Opinion
March, 1898.
Benjamin Patterson, for appellant.
Samuel C. Herriman, for respondent.
The respondent brought this action to recover the amount of a coupon which had been attached to a bond issued by the appellant, which is a corporation. The proof, as far as it went, tended to show that he had come into possession of the instrument before maturity, and he was entitled to the presumption which obtains under such circumstances that he had acquired title thereto in good faith and for value — a presumption, however, which may be overcome by evidence tending to show the contrary. The trial justice, however, refused to allow the appellant to show that the respondent had received the coupon in bad faith, with knowledge of the fact that it had been stolen, and without having parted with any value therefor. In ruling upon the question, the justice stated as follows: "The question is not allowed, upon the ground that there is no evidence before the court that the instrument which is offered here is anything but a negotiable paper, and under the decisions of the highest courts, in both state and the United States, the coupons are negotiable and payable to the person having possession thereof."
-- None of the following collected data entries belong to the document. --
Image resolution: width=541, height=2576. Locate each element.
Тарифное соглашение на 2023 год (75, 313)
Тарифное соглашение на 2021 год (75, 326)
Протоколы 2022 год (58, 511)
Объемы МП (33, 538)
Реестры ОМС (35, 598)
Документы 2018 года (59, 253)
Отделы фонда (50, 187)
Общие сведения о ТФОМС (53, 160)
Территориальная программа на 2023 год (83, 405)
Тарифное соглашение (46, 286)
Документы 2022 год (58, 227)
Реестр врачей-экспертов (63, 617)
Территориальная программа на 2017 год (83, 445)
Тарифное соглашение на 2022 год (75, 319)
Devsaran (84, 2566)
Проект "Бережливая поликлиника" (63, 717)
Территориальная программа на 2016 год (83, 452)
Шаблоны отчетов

It is true that such an instrument is correctly classified as negotiable (Evertson v. National Bank of Newport, 66 N.Y. 14), but the special immunities which are enjoyed by the holders of such paper extend only to those who have acquired it before maturity, in good faith and for a valuable consideration. The appellant was, therefore, entitled to show that the respondent was not such a holder, and to adduce evidence tending to impeach his title to the coupon in question. As the ruling excepted to was clearly erroneous, the judgment must be reversed.
The objection taken by the appellant to the admission in evidence of the coupon was not broad enough to raise the question of the sufficiency of its proof. In order to take advantage of this omission, the objection should have been specifically made on that ground.
Judgment reversed, and a new trial ordered, with costs to the appellant to abide the event.
GILDERSLEEVE and GIEGERICH, JJ., concur.
Judgment reversed, and new trial ordered, with costs to appellant to abide event.